* START Dataset records *
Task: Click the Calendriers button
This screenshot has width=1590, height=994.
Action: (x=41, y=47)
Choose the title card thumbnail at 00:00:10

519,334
* END Dataset records *
Short task: Please copy the rows above line for line, leaving every character unchanged.

Task answer:
Task: Click the Calendriers button
This screenshot has width=1590, height=994.
Action: (x=41, y=47)
Choose the title card thumbnail at 00:00:10

519,334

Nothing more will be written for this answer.